[Stored records]

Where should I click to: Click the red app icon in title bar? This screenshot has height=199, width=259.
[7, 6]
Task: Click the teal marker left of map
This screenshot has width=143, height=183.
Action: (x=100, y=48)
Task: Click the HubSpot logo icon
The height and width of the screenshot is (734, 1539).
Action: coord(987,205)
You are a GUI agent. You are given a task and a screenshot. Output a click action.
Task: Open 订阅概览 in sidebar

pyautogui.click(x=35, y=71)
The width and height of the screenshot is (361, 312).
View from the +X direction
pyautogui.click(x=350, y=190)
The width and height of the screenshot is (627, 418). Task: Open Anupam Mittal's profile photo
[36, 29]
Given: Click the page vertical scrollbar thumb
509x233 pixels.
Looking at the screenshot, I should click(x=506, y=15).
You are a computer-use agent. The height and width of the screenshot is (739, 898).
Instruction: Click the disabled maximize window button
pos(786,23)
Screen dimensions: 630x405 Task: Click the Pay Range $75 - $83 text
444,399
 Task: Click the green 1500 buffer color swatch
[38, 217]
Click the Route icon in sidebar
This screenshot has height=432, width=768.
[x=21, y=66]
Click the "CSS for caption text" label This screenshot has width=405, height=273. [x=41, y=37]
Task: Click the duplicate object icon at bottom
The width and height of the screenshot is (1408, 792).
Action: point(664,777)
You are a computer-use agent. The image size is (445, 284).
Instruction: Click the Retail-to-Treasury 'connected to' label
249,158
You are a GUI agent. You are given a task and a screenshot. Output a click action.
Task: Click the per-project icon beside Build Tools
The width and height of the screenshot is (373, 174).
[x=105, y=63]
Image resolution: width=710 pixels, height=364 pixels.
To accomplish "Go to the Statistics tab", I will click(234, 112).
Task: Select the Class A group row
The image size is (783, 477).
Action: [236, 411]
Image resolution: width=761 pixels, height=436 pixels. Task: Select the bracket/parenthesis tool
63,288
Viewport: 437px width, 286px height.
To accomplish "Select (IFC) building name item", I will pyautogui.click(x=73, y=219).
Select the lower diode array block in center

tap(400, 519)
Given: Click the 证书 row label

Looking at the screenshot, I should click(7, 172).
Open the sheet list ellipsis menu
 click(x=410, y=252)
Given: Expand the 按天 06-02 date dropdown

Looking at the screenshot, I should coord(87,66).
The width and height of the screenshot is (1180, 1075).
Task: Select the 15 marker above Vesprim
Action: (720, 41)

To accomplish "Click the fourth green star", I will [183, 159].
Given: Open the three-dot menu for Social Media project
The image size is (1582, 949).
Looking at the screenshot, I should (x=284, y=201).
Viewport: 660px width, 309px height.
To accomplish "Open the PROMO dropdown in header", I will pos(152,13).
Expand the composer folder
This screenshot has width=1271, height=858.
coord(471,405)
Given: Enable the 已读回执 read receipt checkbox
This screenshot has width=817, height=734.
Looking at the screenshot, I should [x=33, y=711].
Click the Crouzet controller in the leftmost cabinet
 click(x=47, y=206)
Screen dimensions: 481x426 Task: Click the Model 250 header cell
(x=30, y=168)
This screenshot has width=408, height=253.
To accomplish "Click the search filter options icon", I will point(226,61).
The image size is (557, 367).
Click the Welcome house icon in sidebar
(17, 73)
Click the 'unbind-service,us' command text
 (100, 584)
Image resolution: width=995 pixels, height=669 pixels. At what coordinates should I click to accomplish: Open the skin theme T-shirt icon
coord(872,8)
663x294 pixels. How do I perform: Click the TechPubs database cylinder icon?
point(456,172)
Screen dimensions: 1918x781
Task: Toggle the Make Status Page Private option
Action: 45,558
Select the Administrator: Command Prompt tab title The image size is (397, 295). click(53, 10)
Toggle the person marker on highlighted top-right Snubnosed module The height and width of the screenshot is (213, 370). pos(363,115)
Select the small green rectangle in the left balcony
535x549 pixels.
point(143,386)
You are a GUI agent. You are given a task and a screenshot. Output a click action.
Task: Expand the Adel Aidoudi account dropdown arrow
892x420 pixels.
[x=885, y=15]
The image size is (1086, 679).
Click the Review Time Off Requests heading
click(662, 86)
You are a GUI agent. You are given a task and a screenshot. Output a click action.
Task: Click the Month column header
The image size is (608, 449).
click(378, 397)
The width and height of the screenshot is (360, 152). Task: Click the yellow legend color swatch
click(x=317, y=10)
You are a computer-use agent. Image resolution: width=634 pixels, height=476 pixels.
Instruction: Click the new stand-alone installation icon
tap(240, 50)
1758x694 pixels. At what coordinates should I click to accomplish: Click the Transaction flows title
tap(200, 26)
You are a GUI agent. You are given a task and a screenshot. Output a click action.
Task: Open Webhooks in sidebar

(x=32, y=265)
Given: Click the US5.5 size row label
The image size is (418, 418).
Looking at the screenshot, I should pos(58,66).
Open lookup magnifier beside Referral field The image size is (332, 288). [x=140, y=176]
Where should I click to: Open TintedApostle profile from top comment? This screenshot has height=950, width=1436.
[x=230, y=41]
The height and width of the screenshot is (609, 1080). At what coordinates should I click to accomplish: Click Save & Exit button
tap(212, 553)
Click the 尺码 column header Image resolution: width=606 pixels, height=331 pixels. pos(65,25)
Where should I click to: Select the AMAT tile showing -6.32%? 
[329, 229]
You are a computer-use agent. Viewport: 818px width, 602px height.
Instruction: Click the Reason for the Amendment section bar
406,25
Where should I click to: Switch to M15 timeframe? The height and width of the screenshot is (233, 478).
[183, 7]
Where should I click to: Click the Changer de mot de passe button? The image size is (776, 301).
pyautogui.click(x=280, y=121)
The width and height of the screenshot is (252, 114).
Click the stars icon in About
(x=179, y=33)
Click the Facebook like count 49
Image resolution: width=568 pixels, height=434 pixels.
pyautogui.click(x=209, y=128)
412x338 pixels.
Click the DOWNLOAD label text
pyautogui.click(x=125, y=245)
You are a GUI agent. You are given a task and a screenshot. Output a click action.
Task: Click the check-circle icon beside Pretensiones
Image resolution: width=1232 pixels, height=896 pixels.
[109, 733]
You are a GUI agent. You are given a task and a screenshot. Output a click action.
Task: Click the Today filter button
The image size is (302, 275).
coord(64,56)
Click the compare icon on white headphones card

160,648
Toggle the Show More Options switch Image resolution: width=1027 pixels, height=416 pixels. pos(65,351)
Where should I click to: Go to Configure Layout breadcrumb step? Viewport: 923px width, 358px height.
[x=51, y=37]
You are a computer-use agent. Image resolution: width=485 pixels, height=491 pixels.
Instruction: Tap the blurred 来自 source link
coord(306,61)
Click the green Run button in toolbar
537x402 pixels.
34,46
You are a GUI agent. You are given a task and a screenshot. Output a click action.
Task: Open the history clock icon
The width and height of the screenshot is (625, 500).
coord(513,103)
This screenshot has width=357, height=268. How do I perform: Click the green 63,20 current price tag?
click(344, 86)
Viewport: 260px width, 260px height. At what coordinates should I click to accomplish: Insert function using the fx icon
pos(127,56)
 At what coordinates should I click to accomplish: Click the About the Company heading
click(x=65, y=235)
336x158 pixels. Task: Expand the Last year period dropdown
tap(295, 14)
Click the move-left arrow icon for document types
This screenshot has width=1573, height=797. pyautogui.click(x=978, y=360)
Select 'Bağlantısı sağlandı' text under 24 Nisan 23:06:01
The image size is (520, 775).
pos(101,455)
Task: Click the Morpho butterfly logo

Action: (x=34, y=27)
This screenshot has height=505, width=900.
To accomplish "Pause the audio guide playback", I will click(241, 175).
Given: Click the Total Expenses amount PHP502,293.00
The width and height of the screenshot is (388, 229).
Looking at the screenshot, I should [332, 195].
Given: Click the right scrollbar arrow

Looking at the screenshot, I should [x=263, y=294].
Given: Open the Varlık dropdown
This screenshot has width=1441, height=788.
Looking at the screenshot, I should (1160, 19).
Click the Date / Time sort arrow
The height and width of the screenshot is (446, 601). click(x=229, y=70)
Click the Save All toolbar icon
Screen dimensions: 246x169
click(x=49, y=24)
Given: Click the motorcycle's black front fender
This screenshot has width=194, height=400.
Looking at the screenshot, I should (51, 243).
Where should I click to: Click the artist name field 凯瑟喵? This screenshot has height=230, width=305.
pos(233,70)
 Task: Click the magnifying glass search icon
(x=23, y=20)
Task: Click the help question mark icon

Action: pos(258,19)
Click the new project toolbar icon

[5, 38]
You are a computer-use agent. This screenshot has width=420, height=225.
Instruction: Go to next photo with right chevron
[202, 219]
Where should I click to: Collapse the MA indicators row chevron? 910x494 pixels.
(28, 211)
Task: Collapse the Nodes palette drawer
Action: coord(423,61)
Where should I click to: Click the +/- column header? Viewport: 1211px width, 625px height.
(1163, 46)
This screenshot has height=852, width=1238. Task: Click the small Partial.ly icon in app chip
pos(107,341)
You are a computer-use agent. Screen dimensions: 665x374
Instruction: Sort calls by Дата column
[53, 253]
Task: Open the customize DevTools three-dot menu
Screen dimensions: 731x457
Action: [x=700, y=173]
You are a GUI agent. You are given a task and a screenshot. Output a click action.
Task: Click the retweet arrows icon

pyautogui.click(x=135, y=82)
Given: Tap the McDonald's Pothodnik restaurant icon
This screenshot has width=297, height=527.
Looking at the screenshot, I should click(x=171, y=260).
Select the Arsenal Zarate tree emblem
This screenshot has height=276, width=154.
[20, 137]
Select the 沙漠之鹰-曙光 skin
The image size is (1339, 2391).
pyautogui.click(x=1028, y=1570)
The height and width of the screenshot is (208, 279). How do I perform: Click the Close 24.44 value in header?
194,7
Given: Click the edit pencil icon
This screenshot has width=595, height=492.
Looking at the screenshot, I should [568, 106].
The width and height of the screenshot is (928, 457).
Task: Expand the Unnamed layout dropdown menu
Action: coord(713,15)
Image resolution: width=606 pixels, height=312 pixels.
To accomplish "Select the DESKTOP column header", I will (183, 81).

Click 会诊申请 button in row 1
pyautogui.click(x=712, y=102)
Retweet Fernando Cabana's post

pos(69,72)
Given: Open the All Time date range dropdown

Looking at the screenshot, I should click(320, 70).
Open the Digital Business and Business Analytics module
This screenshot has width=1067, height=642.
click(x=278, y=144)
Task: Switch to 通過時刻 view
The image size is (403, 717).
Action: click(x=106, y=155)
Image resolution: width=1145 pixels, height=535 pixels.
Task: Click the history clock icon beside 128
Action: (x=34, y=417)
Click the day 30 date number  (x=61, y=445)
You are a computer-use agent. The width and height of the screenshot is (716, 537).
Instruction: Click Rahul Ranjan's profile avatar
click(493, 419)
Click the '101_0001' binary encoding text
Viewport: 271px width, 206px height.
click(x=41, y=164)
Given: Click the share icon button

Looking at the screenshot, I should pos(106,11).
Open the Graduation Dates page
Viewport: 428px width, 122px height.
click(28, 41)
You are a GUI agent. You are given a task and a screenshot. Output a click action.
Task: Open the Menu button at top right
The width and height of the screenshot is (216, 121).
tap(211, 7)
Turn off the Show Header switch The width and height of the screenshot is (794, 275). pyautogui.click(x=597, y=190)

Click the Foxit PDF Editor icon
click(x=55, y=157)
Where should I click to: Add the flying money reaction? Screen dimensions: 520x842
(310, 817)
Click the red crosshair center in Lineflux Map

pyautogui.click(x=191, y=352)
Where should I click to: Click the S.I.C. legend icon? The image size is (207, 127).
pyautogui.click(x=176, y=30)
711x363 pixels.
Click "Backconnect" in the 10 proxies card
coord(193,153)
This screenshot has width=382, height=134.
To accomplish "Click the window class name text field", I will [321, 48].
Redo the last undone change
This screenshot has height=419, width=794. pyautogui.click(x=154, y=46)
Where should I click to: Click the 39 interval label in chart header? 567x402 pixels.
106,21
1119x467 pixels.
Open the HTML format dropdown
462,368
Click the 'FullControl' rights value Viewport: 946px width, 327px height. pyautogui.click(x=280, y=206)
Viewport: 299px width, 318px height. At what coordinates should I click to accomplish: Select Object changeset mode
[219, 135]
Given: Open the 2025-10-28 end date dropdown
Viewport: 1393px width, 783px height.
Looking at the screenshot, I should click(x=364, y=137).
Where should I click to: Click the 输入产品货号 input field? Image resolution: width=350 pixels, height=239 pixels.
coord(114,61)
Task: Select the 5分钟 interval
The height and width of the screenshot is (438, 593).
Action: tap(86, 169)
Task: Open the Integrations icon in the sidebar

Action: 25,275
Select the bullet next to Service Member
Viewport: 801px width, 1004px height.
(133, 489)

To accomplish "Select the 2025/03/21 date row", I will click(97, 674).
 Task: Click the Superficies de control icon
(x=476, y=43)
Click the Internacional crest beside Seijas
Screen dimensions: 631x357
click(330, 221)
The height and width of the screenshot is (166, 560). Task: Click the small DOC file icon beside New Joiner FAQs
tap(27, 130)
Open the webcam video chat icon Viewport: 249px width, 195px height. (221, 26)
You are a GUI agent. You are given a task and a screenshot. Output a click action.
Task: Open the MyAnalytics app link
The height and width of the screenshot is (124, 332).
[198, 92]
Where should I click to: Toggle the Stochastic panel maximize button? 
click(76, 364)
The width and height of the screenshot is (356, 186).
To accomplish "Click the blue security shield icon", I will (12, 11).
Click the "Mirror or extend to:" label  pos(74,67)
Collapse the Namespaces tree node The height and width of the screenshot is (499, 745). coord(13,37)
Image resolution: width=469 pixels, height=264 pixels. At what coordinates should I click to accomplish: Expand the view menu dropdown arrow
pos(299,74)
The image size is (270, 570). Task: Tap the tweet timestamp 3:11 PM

YOUR OBJECTIVE — Beginning of the records through the line with "Image resolution: width=710": return that span exactly and stop there.

WORKED SOLUTION —
Where should I click to: Click the red app icon in title bar? This screenshot has height=199, width=259.
[7, 6]
Task: Click the teal marker left of map
This screenshot has width=143, height=183.
Action: (x=100, y=48)
Task: Click the HubSpot logo icon
The height and width of the screenshot is (734, 1539).
Action: coord(987,205)
You are a GUI agent. You are given a task and a screenshot. Output a click action.
Task: Open 订阅概览 in sidebar

pyautogui.click(x=35, y=71)
The width and height of the screenshot is (361, 312).
View from the +X direction
pyautogui.click(x=350, y=190)
The width and height of the screenshot is (627, 418). Task: Open Anupam Mittal's profile photo
[36, 29]
Given: Click the page vertical scrollbar thumb
509x233 pixels.
Looking at the screenshot, I should click(x=506, y=15).
You are a computer-use agent. The height and width of the screenshot is (739, 898).
Instruction: Click the disabled maximize window button
pos(786,23)
Screen dimensions: 630x405 Task: Click the Pay Range $75 - $83 text
444,399
 Task: Click the green 1500 buffer color swatch
[38, 217]
Click the Route icon in sidebar
This screenshot has height=432, width=768.
[x=21, y=66]
Click the "CSS for caption text" label This screenshot has width=405, height=273. [x=41, y=37]
Task: Click the duplicate object icon at bottom
The width and height of the screenshot is (1408, 792).
Action: point(664,777)
You are a computer-use agent. The image size is (445, 284).
Instruction: Click the Retail-to-Treasury 'connected to' label
249,158
You are a GUI agent. You are given a task and a screenshot. Output a click action.
Task: Click the per-project icon beside Build Tools
The width and height of the screenshot is (373, 174).
[x=105, y=63]
Image resolution: width=710 pixels, height=364 pixels.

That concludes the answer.